* start *

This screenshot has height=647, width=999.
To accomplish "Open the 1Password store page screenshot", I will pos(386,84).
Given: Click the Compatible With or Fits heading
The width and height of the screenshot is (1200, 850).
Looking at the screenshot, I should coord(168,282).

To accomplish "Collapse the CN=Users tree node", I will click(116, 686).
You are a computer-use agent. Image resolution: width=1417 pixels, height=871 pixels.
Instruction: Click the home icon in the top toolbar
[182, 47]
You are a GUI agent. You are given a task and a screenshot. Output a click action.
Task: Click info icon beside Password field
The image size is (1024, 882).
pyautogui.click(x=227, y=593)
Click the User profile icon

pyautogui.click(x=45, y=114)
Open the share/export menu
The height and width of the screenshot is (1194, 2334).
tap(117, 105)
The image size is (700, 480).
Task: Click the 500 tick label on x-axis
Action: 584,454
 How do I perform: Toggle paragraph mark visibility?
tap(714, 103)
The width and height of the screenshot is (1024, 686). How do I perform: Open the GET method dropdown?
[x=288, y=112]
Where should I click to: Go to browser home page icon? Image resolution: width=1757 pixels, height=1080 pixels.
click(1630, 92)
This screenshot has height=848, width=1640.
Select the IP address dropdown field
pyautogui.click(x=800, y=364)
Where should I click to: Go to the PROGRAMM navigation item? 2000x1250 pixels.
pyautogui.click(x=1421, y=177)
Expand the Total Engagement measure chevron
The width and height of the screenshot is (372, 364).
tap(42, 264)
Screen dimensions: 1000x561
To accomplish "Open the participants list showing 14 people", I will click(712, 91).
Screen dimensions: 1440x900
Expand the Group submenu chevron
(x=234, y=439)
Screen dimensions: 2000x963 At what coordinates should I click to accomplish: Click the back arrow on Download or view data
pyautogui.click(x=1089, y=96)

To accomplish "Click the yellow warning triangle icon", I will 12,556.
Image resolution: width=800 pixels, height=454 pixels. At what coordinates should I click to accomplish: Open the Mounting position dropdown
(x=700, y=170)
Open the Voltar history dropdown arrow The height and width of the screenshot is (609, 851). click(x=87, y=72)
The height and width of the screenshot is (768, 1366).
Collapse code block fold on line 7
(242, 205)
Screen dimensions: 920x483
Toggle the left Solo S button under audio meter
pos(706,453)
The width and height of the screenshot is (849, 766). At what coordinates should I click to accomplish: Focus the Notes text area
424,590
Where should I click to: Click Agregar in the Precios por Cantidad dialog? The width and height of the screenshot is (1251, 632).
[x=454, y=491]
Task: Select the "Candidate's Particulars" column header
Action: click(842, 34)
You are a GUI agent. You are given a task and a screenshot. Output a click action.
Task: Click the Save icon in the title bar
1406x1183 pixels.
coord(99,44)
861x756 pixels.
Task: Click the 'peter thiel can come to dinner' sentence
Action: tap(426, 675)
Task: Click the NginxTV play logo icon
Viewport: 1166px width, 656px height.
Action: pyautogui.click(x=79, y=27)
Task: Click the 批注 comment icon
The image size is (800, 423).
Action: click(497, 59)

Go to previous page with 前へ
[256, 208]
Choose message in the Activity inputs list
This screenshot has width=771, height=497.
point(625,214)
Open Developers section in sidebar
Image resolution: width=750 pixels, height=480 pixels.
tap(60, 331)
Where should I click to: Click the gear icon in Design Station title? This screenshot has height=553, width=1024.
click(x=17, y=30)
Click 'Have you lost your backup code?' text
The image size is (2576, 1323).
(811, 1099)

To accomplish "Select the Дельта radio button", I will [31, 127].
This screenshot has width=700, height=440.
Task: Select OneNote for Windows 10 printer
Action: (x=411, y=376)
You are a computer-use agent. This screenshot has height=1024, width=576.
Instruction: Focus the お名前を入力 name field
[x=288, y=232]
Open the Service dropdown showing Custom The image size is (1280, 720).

* end *

Exercise brief: Return every line of the entries above, from the line containing "Image resolution: width=800" down to the line containing "pos(706,453)", including both of those lines, copied character for character.

Completed exercise:
Image resolution: width=800 pixels, height=454 pixels. At what coordinates should I click to accomplish: Open the Mounting position dropdown
(x=700, y=170)
Open the Voltar history dropdown arrow The height and width of the screenshot is (609, 851). click(x=87, y=72)
The height and width of the screenshot is (768, 1366).
Collapse code block fold on line 7
(242, 205)
Screen dimensions: 920x483
Toggle the left Solo S button under audio meter
pos(706,453)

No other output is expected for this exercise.